Court: NSA Bulk Phone Data Collection Program Is Illegal

A federal appeals court has ruled this morning that the NSA’s controversial bulk phone data collection program is in violation of federal law.

The ruling (PDF) from the 2nd Circuit U.S. Court of Appeals in New York is a response to the lawsuit that was dismissed in 2013, when the U.S. District Court in New York held that the NSA’s program was legal. The plaintiffs — the ALCU, mainly — appealed, and the three judges of the appeals court overruled the finding of the lower court.

“Because we find that the program exceeds the scope of what Congress has authorized,” circuit judge Gerard E. Lynch wrote, “we vacate the decision below dismissing the complaint without reaching appellants’ constitutional arguments.”

With the decision to dismiss the lawsuit vacated and remanded back to the lower court, the ACLU can now pursue its arguments against the NSA and Department of Justice.

The specific law in question is Section 215 of the Patriot Act — at this moment, up for renewal or alteration in Congress. The NSA has justified their expansive, warrantless phone metadata collection — who called whom, when, from where, and for how long — under Section 215 for years.

But, the appeals court holds, “[Section] 215 and the statutory scheme to which it relates do not preclude judicial review, and that the bulk telephone metadata program is not authorized by § 215.”

The court recognizes that metadata have always existed and have always been available to investigators. For example, anyone can look at the outside of an envelope and make some shrewd deductions about the contents. But the scope and structure of the NSA’s phone metadata program make it different:

[T]he structured format of telephone and other technology‐related metadata, and the vast new technological capacity for large‐scale and automated review and analysis, distinguish the type of metadata at issue here from more traditional forms.  The more metadata the government collects and analyzes, furthermore, the greater the capacity for such metadata to reveal ever more private and previously unascertainable information about individuals.  Finally, as appellants and amici point out, in today’s technologically based world, it is virtually impossible for an ordinary citizen to avoid creating metadata about himself on a regular basis simply by conducting his ordinary affairs.

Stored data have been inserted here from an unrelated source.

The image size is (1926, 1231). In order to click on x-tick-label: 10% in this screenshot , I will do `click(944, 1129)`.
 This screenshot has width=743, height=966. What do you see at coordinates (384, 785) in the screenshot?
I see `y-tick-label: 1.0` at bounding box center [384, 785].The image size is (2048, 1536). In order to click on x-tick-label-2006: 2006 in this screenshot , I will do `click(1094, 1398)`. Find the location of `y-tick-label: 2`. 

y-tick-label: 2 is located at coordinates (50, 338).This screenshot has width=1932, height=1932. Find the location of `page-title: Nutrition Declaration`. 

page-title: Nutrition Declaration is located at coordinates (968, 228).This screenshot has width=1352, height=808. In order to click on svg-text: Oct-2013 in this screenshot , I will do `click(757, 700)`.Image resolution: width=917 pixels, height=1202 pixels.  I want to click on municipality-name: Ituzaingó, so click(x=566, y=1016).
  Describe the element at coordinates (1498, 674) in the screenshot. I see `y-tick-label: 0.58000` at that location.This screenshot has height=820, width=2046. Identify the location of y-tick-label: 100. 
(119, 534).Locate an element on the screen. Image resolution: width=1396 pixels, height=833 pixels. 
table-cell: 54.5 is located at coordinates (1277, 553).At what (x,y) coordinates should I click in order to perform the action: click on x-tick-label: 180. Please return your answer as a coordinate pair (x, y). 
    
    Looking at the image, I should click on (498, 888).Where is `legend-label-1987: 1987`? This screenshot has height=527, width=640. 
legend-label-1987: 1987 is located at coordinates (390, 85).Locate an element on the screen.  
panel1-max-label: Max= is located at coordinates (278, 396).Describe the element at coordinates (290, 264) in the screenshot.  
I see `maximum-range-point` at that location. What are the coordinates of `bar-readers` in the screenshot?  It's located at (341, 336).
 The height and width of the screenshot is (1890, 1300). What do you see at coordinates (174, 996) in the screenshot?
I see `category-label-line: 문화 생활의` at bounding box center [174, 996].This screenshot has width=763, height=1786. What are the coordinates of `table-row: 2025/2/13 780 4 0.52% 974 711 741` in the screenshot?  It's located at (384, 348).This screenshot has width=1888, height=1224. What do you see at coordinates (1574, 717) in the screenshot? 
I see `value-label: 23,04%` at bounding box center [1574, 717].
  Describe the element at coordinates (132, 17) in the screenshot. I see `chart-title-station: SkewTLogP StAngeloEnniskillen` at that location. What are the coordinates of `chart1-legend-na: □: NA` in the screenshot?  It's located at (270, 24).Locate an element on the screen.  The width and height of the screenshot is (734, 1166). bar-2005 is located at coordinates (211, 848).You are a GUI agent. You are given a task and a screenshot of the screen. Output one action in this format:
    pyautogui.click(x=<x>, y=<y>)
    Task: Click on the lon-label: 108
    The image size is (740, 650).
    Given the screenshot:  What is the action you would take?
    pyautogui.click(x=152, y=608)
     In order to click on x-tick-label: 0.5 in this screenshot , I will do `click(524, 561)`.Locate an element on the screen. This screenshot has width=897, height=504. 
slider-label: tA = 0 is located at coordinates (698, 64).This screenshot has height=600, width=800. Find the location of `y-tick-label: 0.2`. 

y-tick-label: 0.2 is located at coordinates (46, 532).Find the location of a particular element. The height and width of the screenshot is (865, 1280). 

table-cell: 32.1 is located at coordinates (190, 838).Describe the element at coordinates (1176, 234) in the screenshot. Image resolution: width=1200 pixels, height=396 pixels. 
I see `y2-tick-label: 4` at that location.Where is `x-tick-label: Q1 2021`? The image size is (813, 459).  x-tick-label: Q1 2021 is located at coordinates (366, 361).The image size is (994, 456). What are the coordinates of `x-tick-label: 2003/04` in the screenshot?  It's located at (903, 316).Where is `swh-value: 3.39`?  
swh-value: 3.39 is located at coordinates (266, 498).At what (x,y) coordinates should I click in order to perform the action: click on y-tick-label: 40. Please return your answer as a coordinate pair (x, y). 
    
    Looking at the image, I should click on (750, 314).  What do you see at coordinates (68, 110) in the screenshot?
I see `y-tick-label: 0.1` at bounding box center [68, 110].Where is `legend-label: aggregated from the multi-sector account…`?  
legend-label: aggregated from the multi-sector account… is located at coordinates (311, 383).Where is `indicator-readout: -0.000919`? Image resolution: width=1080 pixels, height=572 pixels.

The court’s ruling ends on a note of caution. “This case serves as an example of the increasing complexity of balancing the paramount interest in protecting the security of our nation … with the privacy interests of its citizens in a world where surveillance capabilities are vast and where it is difficult if not impossible to avoid exposing a wealth of information about oneself to those surveillance mechanisms,” the ruling concludes.